Однако и эти наблюдения не дают окончательного ответа на вопрос о происхождении потребности в общении, так как запаздывание проявления этой потребности у младенцев может быть связано с этапностью «созревания» мозговых структур и психики. По этому поводу М. И. Лисина ставит закономерный вопрос: не означают ли все указанные ранее этапы становления потребности в общении, что она унаследована (точнее было бы сказать – врожденна) и лишь «проявляется» после рождения ребенка?
Отвечая на этот вопрос отрицательно, она ссылается на исследование М. Ю. Кистяковской (1970), которая наблюдала, что в условиях госпитализма дети не проявляют к взрослым ни внимания, ни интереса даже по истечении 2-3 лет жизни. Но стоило педагогу наладить взаимодействие с ребенком, как в течение короткого времени удавалось далеко «продвинуть» его по пути развития, сформировать активное отношение к людям и окружающему миру. Все это можно принять, если рассматривать только потребность детей в общении со взрослыми для познания этих взрослых и самих себя через взрослых (что соответствует пониманию потребности в общении М. И. Лисиной). Не ясно, однако, как обстояли у этих детей дела с общением друг с другом (по данным М. И. Лисиной, такая потребность возникает в 2 года), с животными.
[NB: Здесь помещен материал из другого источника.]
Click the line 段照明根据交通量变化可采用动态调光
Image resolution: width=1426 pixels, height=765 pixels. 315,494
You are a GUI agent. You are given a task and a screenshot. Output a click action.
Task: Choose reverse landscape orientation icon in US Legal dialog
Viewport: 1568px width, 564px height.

М. И. Лисина определяет потребность в общении (коммуникации) как стремление к познанию и оценке других людей, а через них и с их помощью – к самопознанию и самооценке. Она полагает, что потребность в общении строится в онтогенезе на основе других потребностей, которые начинают функционировать ранее. Основой коммуникативной потребности она считает органические жизненные нужды ребенка (в пище, тепле и др.). Жизненная практика помогает ребенку открыть существование взрослого как единого источника поступления к нему всех благ, а интересы эффективного «управления» таким источником создают нужду ребенка в том, чтобы его выделить и исследовать (читай – нужду в общении со взрослым). Второй базовой потребностью, ведущей к возникновению коммуникативной потребности, является, по М. И. Лисиной, потребность в новых впечатлениях (о которой говорят Л. И. Божович (1972), М. Ю. Кистяковская (1970), Д. Берлин [D. Berlyne, 1960], Г. Кантор [G. Cantor, 1963]). Однако стремление ребенка к удовлетворению органических потребностей и получению информации – это еще не общение, пишет М. И. Лисина (действительно, как потребность может быть деятельностью?). Лишь когда он захочет познать взрослого и самого себя, когда взрослый проявит внимание к ребенку, определит по отношению к нему свою позицию, тогда можно говорить и о потребности в общении.
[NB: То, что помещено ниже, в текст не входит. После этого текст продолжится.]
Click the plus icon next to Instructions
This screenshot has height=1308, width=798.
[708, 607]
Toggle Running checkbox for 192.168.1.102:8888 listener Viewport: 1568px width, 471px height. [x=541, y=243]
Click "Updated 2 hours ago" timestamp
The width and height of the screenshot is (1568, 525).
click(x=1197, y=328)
Думается, что понимание потребности в общении и ее роли, данное М. И. Лисиной, слишком заужено и потому не очень удачно, впрочем, как и подмена понятия «потребность в общении» понятием «потребность в коммуникации», т. е. в получении и обмене информацией. С нашей точки зрения, не всякая коммуникация является общением. Для последнего характерен не просто обмен или получение информации (ее можно получить и из газеты, телепередачи), а установление психического контакта между общающимися. Не ясно, почему самопознание не может осуществляться без общения с другими людьми. Или к какому самопознанию и самооценке приводит общение с животными? Очевидно, что М. И. Лисина гиперболизированно рассматривает лишь одну из функций общения, которой она подменяет сущность потребности в общении. Более близко к сути этой потребности было бы понимание ее как потребности в контакте с другим реальным или воображаемым живым существом. Тогда можно говорить и о потребности ребенка в кукле, и о его любви к животным, и о стремлении кошек и собак к себе подобным, и о страданиях человека из-за нарушенных контактов с другими людьми (ведь в одиночной камере тюрьмы человек страдает не потому, что он не познает других и себя!).
В связи с этим вряд ли стоит искать причину прижизненного формирования потребности в общении только в совместной деятельности. Тогда надо признать, что у младенцев потребности в общении быть не может (как и у животных), так как совместная деятельность у них как таковая отсутствует. Между тем сама М. И. Лисина на основании исследований своих учеников делает вывод, что потребность в общении появляется у детей уже со второго месяца жизни.